The most federal Indian boarding schools were located in Oklahoma, 76; Arizona, 47; and New Mexico, 43.

“The content of this document may be disturbing or distressing,” the federal Indian boarding school list cautions prospective readers.

The Grand Ronde Boarding School opened on Oct. 1, 1862, and provided housing and education, and received federal support. Father Adrian Croquet also opened St. Michael’s Catholic Church in Grand Ronde in 1862 and the Interior report examines the complicity of religious institutions and organizations in participating in the Indian boarding school system and how they were often paid on a per pupil basis to “civilize” Native American youth out of the Civilization Fund that received federal funding from 1819 through 1873.

“The Grand Ronde School, which was day-only in the beginning, functioned on the Grand Ronde Agency beginning in the 1860s or 1870s,” the boarding school list states. “For much of its existence, it was run in cooperation with the Catholic Church. Location is approximate and is at Grand Ronde sub-agency.”

The Grand Ronde Boarding School closed in 1908.

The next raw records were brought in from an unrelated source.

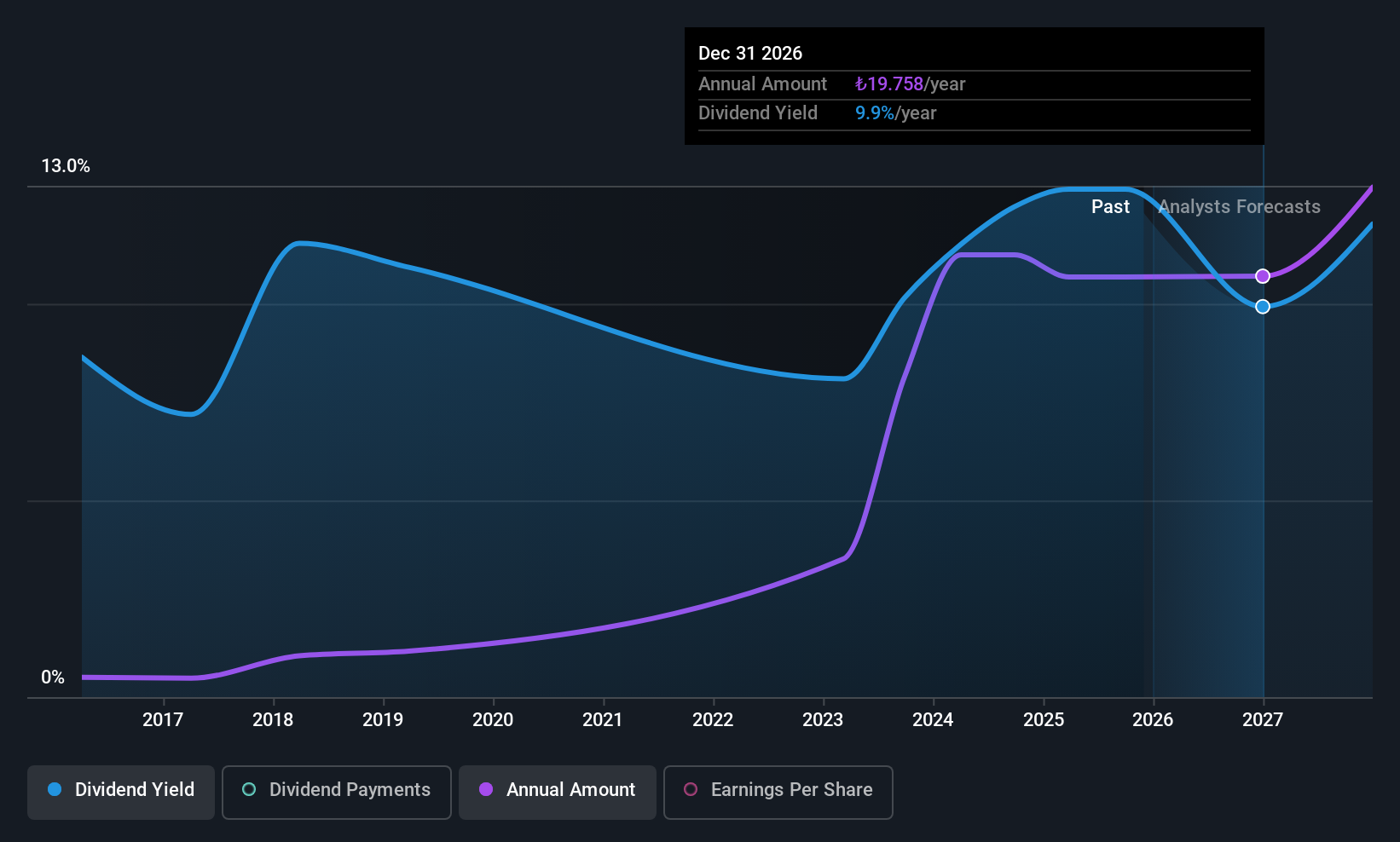Click the blue data point marker at 2027
Image resolution: width=1400 pixels, height=842 pixels.
point(1263,307)
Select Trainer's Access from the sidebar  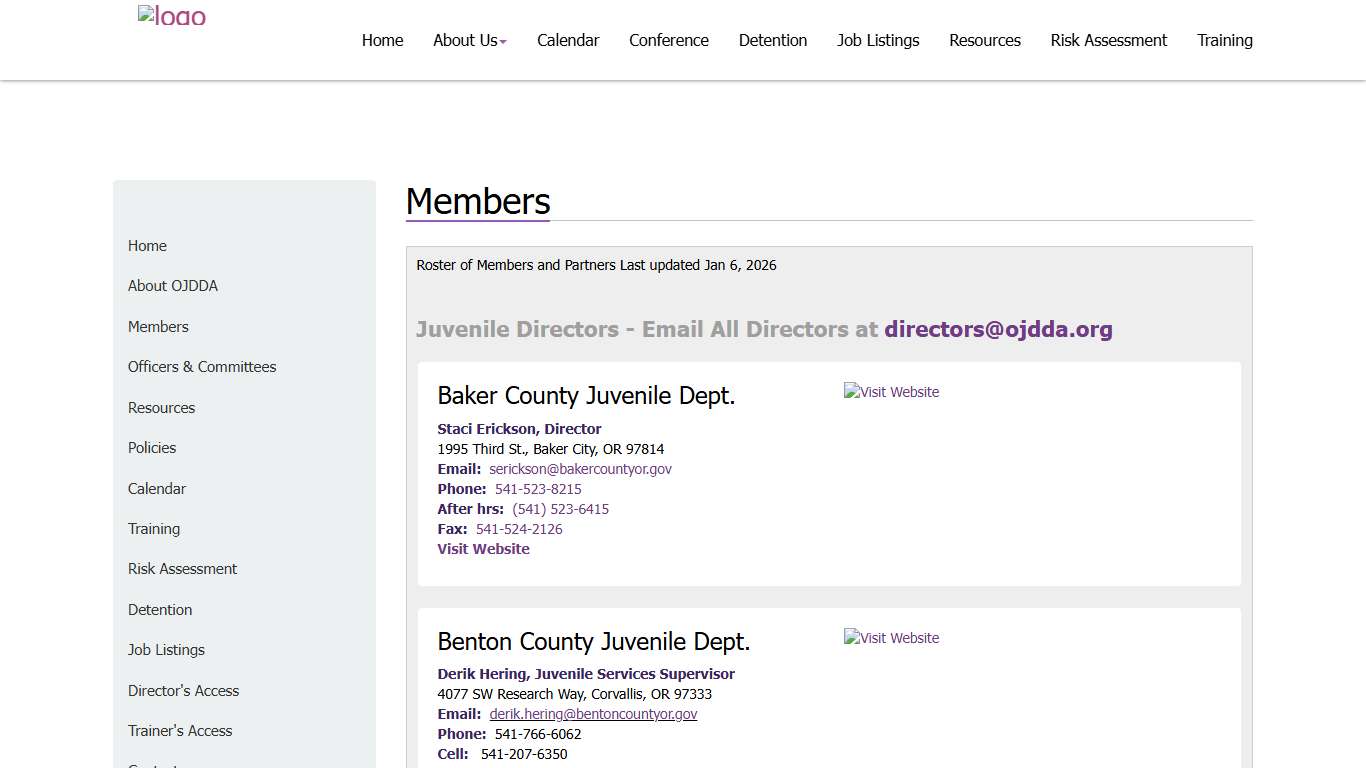click(x=180, y=731)
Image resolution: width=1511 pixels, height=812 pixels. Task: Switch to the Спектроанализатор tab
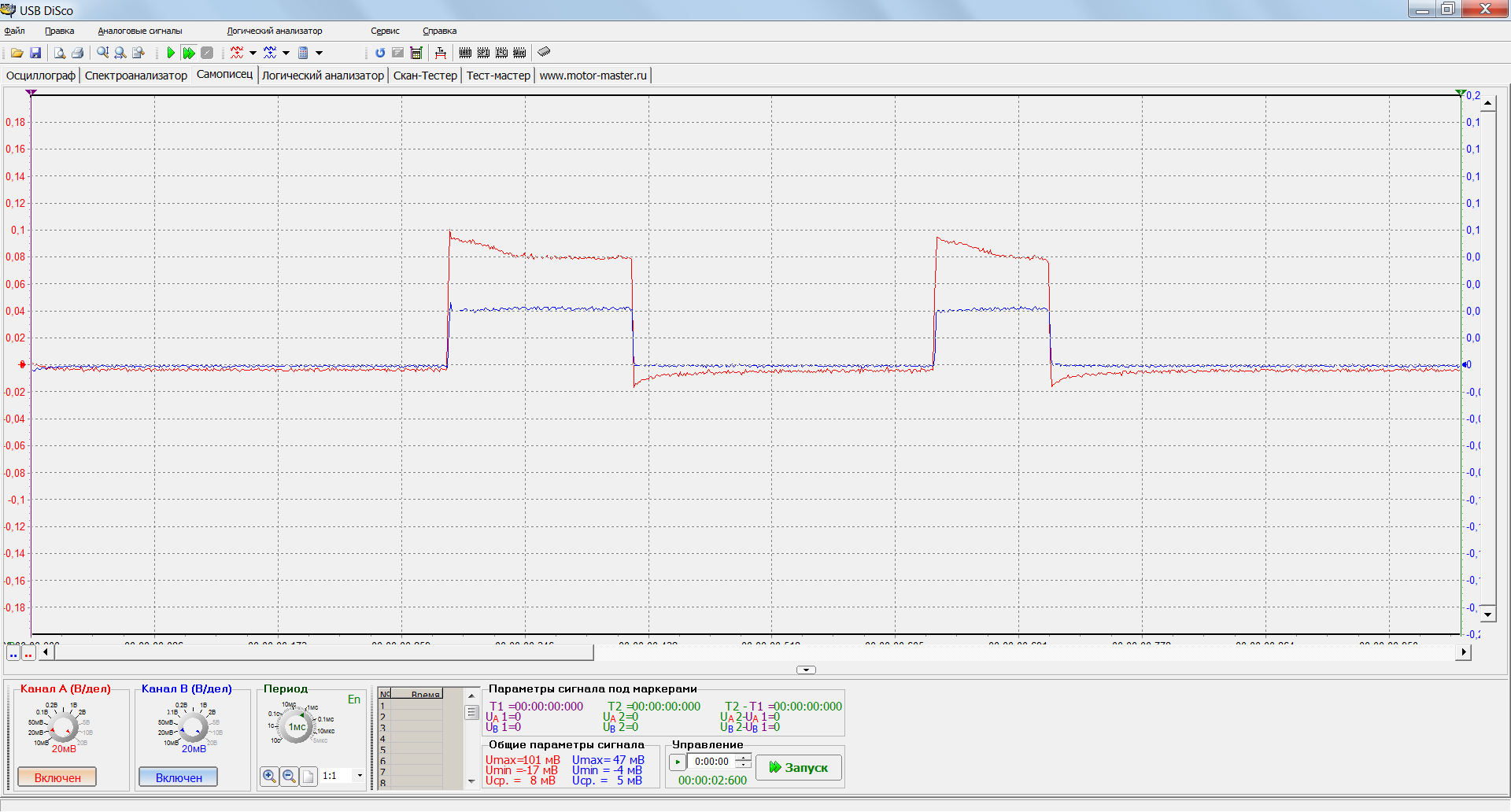click(x=136, y=76)
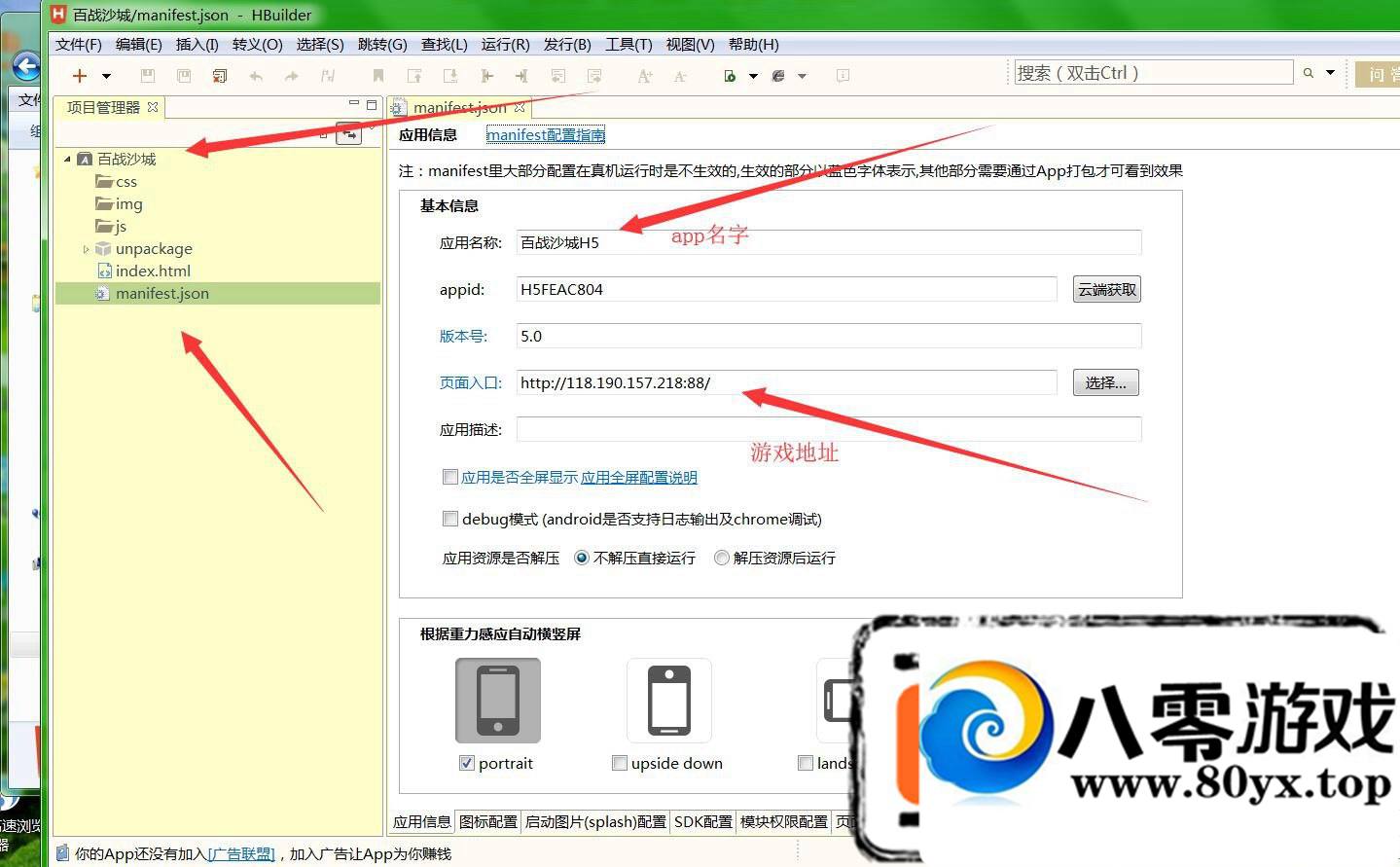Check the upside down orientation checkbox
The image size is (1400, 867).
coord(619,763)
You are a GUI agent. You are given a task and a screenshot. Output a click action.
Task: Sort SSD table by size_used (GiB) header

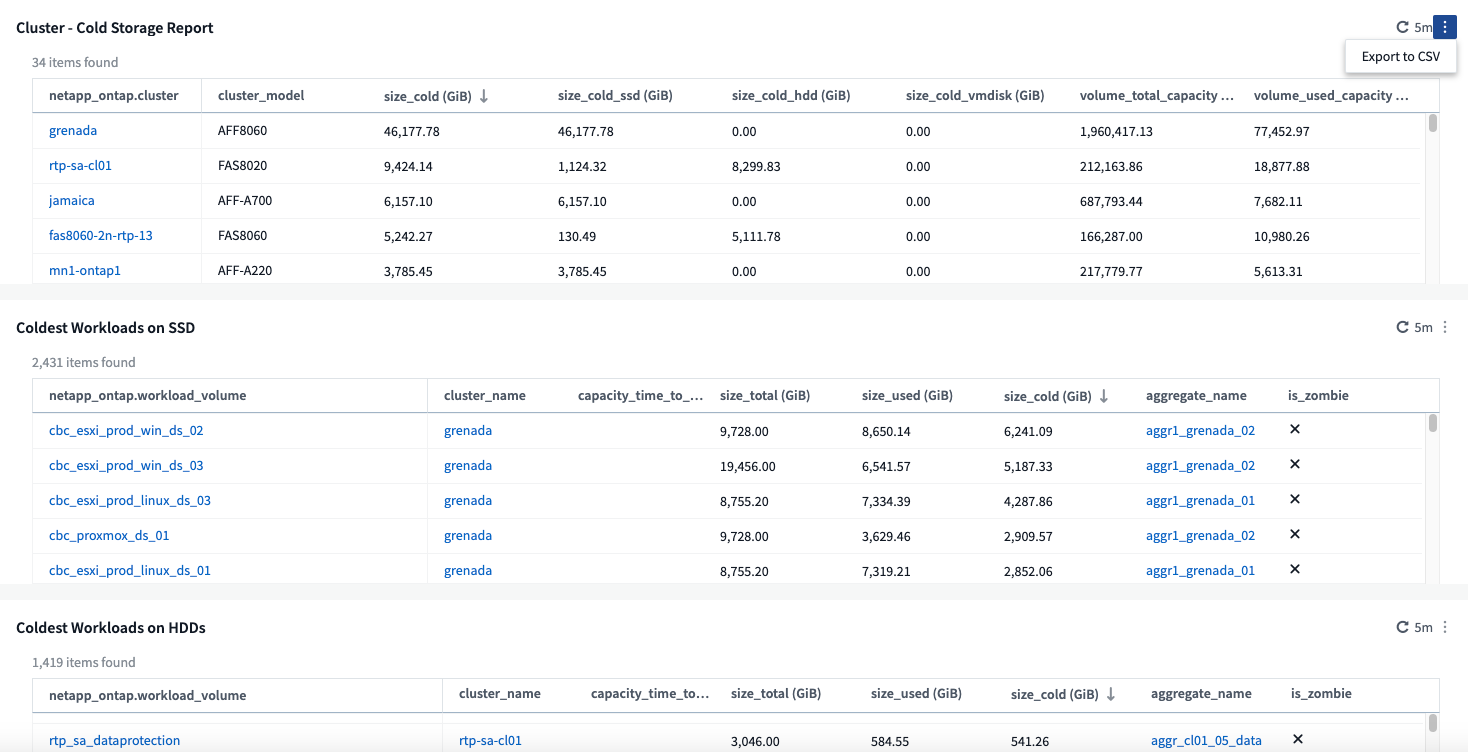click(x=906, y=396)
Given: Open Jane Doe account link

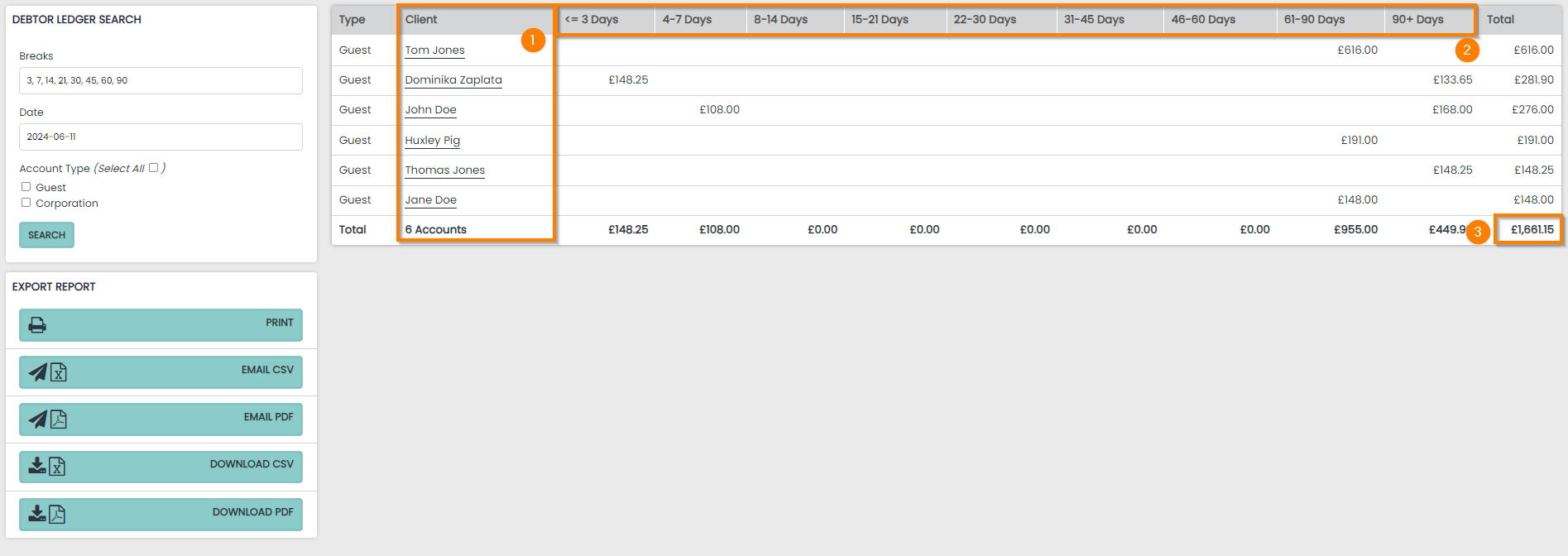Looking at the screenshot, I should [x=430, y=200].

The eight other Indian boarding schools identified in Oregon included the Forest Grove Indian Training School (1880-85), which became Chemawa Indian School (1885-present) in Salem; the Kate Drexel Industrial Boarding School (1847-1929) in Pendleton; the Klamath Agency Boarding School (1874-1927) in Chiloquin; the Siletz Boarding School (1873-1919) in Siletz; the Simnasho Boarding and Day School (1882-96) in Simnasho; the Umatilla Boarding and Day School (1883-1918) in Pendleton; the Warm Springs Boarding and Day School (1884-1951) in Warm Springs; and the Yainax Indian Boarding School (1882-1916) in Beatty, which is located northeast of Klamath Falls.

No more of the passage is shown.